_EXCERPT TO READ_
-- Opening Marker --

Back in the townhouse of Dr James Simpson, Sarah Fisher has set her sights on learning to practise medicine. Almost everyone seems intent on dissuading her from this ambition, but when word reaches her that a woman has recently obtained a medical degree despite her gender, Sarah decides to seek her out.

Raven’s efforts to prove his former adversary’s innocence are failing and he desperately needs Sarah’s help. Putting their feelings for one another aside, their investigations take them to both extremes of Edinburgh’s social divide, where they discover that wealth and status cannot alter a fate written in the blood.

My thoughts

I love this book series and would highly recommend it to people who enjoy historical thrillers that mix real-life characters with the fictional world. Atmospheric, dark, meticulously plotted and executed with panache! I really do enjoy these books and the third in the series is no exception. ‘A Corruption of Blood’ can be read as a standalone I’m sure, but to understand the principal characters and their relationships, I’d highly recommend you start at the beginning.

A brilliant setting is the key to these books, the city of Edinburgh really comes as life: it’s like time-travelling. I love the well researched medical information, it really elevates the book and doesn’t bog it down at all. I also love the relationship between Will and Sarah and it certainly doesn’t conform to the readers’ expectations.

Highly recommended – these are also stunning looking books!

-- Closing Marker --

_SOURCE MATERIAL_
-- Opening Marker --

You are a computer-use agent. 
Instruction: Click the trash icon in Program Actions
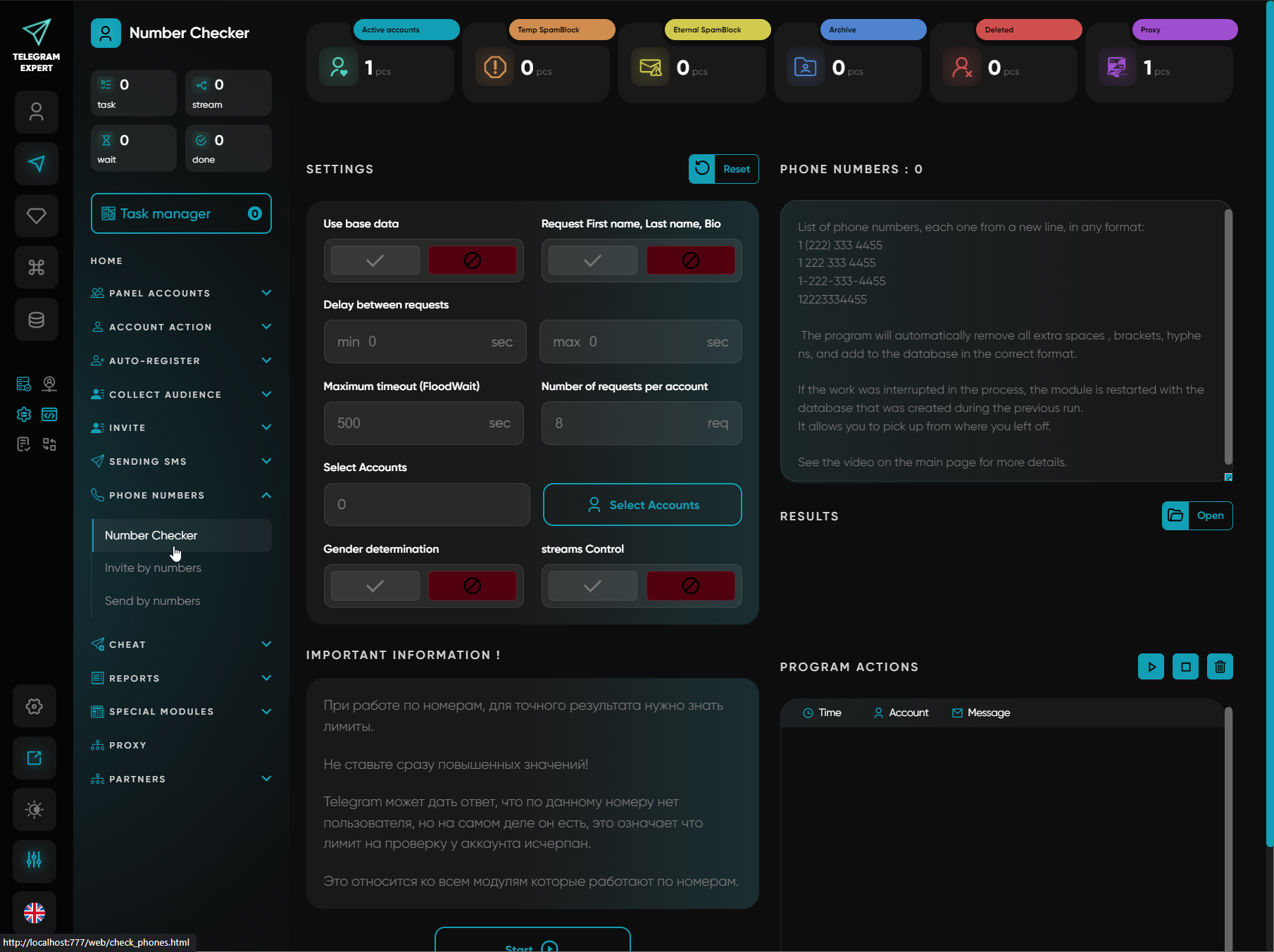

-- Closing Marker --

_WHAT YOU HAVE TO DO_
State whether each statement agrees with the book review, answering yes or no and quoting the deciding words of the review. 1. The reviewer identifies the book as the third in its series. 2. The reviewer holds that the book cannot be understood without reading the earlier ones. 3. The reviewer finds that the medical information slows the book down. The material placed after the book review comes from a separate, unrelated source.

_ANSWER BOX_
1. Yes: "the third in the series is no exception."
2. No: "‘A Corruption of Blood’ can be read as a standalone I’m sure"
3. No: "it really elevates the book and doesn’t bog it down at all."